• [THE REQUEST]
Rewrite every one of these items, swapping "Where should I click to:" for "Where do I click to:" and keeping everything else the same.

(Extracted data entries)
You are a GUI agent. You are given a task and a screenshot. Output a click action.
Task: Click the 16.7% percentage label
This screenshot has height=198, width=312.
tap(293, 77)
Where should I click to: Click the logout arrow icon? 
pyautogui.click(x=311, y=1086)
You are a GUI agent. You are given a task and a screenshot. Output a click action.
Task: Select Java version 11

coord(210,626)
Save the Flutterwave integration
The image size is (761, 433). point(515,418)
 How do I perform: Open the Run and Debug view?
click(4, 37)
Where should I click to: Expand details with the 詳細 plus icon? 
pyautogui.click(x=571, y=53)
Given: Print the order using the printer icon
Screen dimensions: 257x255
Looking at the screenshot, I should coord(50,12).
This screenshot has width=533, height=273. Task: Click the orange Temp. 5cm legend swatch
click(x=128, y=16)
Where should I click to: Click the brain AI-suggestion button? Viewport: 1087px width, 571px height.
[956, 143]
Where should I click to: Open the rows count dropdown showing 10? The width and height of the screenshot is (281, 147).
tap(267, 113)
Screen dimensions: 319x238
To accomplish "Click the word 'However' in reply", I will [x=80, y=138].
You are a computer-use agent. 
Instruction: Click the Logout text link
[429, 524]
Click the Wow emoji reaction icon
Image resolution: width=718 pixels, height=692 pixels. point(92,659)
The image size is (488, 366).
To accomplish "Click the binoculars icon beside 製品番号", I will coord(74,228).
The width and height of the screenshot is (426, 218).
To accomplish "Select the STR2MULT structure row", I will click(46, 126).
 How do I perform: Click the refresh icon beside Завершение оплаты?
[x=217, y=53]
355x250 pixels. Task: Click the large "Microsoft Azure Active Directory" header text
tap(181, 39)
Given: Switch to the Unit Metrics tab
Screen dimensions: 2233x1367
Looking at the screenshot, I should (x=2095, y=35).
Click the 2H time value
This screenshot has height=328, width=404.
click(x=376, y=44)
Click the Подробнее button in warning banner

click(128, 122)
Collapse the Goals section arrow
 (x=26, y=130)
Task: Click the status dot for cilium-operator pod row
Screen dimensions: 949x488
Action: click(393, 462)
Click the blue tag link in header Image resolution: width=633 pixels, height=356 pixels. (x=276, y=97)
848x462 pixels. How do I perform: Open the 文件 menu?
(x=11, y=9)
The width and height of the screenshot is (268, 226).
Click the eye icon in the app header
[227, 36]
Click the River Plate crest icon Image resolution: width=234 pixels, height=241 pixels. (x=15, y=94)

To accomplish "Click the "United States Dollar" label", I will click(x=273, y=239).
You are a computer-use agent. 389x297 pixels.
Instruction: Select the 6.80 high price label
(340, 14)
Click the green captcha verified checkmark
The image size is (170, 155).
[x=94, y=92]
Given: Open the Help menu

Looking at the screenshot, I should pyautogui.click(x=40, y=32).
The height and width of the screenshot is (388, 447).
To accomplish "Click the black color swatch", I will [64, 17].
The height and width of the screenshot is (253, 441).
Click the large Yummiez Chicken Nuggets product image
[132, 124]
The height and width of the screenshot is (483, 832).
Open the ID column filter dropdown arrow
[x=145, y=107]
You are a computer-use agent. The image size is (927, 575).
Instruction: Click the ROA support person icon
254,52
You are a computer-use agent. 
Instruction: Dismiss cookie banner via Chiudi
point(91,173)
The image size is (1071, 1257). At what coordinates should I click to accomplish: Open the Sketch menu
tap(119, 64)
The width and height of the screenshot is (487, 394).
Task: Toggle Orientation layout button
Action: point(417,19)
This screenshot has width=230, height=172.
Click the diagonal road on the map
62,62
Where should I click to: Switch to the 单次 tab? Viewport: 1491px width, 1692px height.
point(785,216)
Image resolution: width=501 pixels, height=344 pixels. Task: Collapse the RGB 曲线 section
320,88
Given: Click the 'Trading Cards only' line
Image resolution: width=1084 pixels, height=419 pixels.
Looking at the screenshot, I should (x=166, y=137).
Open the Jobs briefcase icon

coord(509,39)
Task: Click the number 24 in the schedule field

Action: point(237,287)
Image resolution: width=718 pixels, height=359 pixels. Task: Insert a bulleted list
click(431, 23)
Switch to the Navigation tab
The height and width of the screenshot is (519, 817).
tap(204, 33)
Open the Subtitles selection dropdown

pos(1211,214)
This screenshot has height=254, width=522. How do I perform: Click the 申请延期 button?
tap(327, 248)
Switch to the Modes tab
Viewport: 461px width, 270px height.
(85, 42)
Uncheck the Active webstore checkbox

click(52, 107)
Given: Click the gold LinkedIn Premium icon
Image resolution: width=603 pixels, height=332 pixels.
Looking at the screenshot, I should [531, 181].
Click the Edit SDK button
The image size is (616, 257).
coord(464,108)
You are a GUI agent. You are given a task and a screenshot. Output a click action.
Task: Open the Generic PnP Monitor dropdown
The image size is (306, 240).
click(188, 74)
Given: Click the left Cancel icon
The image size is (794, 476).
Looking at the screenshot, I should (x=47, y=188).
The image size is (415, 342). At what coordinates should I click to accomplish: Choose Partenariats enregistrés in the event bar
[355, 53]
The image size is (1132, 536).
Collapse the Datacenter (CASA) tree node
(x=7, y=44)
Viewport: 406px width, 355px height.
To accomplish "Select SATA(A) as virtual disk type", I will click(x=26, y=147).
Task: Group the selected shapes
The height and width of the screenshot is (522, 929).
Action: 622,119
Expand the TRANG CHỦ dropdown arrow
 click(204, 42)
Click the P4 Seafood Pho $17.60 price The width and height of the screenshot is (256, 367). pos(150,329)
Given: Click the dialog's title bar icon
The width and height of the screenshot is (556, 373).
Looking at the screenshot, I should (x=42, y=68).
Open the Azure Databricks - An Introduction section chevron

• [WORKED ANSWER]
You are a GUI agent. You are given a task and a screenshot. Output a click action.
Task: Click the 16.7% percentage label
This screenshot has height=198, width=312.
tap(293, 77)
Where do I click to: Click the logout arrow icon? 
pyautogui.click(x=311, y=1086)
You are a GUI agent. You are given a task and a screenshot. Output a click action.
Task: Select Java version 11

coord(210,626)
Save the Flutterwave integration
The image size is (761, 433). point(515,418)
 How do I perform: Open the Run and Debug view?
click(4, 37)
Where do I click to: Expand details with the 詳細 plus icon? 
pyautogui.click(x=571, y=53)
Given: Print the order using the printer icon
Screen dimensions: 257x255
Looking at the screenshot, I should coord(50,12).
This screenshot has width=533, height=273. Task: Click the orange Temp. 5cm legend swatch
click(x=128, y=16)
Where do I click to: Click the brain AI-suggestion button? Viewport: 1087px width, 571px height.
[956, 143]
Where do I click to: Open the rows count dropdown showing 10? The width and height of the screenshot is (281, 147).
tap(267, 113)
Screen dimensions: 319x238
To accomplish "Click the word 'However' in reply", I will [x=80, y=138].
You are a computer-use agent. 
Instruction: Click the Logout text link
[429, 524]
Click the Wow emoji reaction icon
Image resolution: width=718 pixels, height=692 pixels. point(92,659)
The image size is (488, 366).
To accomplish "Click the binoculars icon beside 製品番号", I will coord(74,228).
The width and height of the screenshot is (426, 218).
To accomplish "Select the STR2MULT structure row", I will click(46, 126).
 How do I perform: Click the refresh icon beside Завершение оплаты?
[x=217, y=53]
355x250 pixels. Task: Click the large "Microsoft Azure Active Directory" header text
tap(181, 39)
Given: Switch to the Unit Metrics tab
Screen dimensions: 2233x1367
Looking at the screenshot, I should (x=2095, y=35).
Click the 2H time value
This screenshot has height=328, width=404.
click(x=376, y=44)
Click the Подробнее button in warning banner

click(128, 122)
Collapse the Goals section arrow
 (x=26, y=130)
Task: Click the status dot for cilium-operator pod row
Screen dimensions: 949x488
Action: click(393, 462)
Click the blue tag link in header Image resolution: width=633 pixels, height=356 pixels. (x=276, y=97)
848x462 pixels. How do I perform: Open the 文件 menu?
(x=11, y=9)
The width and height of the screenshot is (268, 226).
Click the eye icon in the app header
[227, 36]
Click the River Plate crest icon Image resolution: width=234 pixels, height=241 pixels. (x=15, y=94)

To accomplish "Click the "United States Dollar" label", I will click(x=273, y=239).
You are a computer-use agent. 389x297 pixels.
Instruction: Select the 6.80 high price label
(340, 14)
Click the green captcha verified checkmark
The image size is (170, 155).
[x=94, y=92]
Given: Open the Help menu

Looking at the screenshot, I should pyautogui.click(x=40, y=32).
The height and width of the screenshot is (388, 447).
To accomplish "Click the black color swatch", I will [64, 17].
The height and width of the screenshot is (253, 441).
Click the large Yummiez Chicken Nuggets product image
[132, 124]
The height and width of the screenshot is (483, 832).
Open the ID column filter dropdown arrow
[x=145, y=107]
You are a computer-use agent. The image size is (927, 575).
Instruction: Click the ROA support person icon
254,52
You are a computer-use agent. 
Instruction: Dismiss cookie banner via Chiudi
point(91,173)
The image size is (1071, 1257). At what coordinates should I click to accomplish: Open the Sketch menu
tap(119, 64)
The width and height of the screenshot is (487, 394).
Task: Toggle Orientation layout button
Action: point(417,19)
This screenshot has width=230, height=172.
Click the diagonal road on the map
62,62
Where do I click to: Switch to the 单次 tab? Viewport: 1491px width, 1692px height.
point(785,216)
Image resolution: width=501 pixels, height=344 pixels. Task: Collapse the RGB 曲线 section
320,88
Given: Click the 'Trading Cards only' line
Image resolution: width=1084 pixels, height=419 pixels.
Looking at the screenshot, I should (x=166, y=137).
Open the Jobs briefcase icon

coord(509,39)
Task: Click the number 24 in the schedule field

Action: point(237,287)
Image resolution: width=718 pixels, height=359 pixels. Task: Insert a bulleted list
click(431, 23)
Switch to the Navigation tab
The height and width of the screenshot is (519, 817).
tap(204, 33)
Open the Subtitles selection dropdown

pos(1211,214)
This screenshot has height=254, width=522. How do I perform: Click the 申请延期 button?
tap(327, 248)
Switch to the Modes tab
Viewport: 461px width, 270px height.
(85, 42)
Uncheck the Active webstore checkbox

click(52, 107)
Given: Click the gold LinkedIn Premium icon
Image resolution: width=603 pixels, height=332 pixels.
Looking at the screenshot, I should [531, 181].
Click the Edit SDK button
The image size is (616, 257).
coord(464,108)
You are a GUI agent. You are given a task and a screenshot. Output a click action.
Task: Open the Generic PnP Monitor dropdown
The image size is (306, 240).
click(188, 74)
Given: Click the left Cancel icon
The image size is (794, 476).
Looking at the screenshot, I should (x=47, y=188).
The image size is (415, 342). At what coordinates should I click to accomplish: Choose Partenariats enregistrés in the event bar
[355, 53]
The image size is (1132, 536).
Collapse the Datacenter (CASA) tree node
(x=7, y=44)
Viewport: 406px width, 355px height.
To accomplish "Select SATA(A) as virtual disk type", I will click(x=26, y=147).
Task: Group the selected shapes
The height and width of the screenshot is (522, 929).
Action: 622,119
Expand the TRANG CHỦ dropdown arrow
 click(204, 42)
Click the P4 Seafood Pho $17.60 price The width and height of the screenshot is (256, 367). pos(150,329)
Given: Click the dialog's title bar icon
The width and height of the screenshot is (556, 373).
Looking at the screenshot, I should (x=42, y=68).
Open the Azure Databricks - An Introduction section chevron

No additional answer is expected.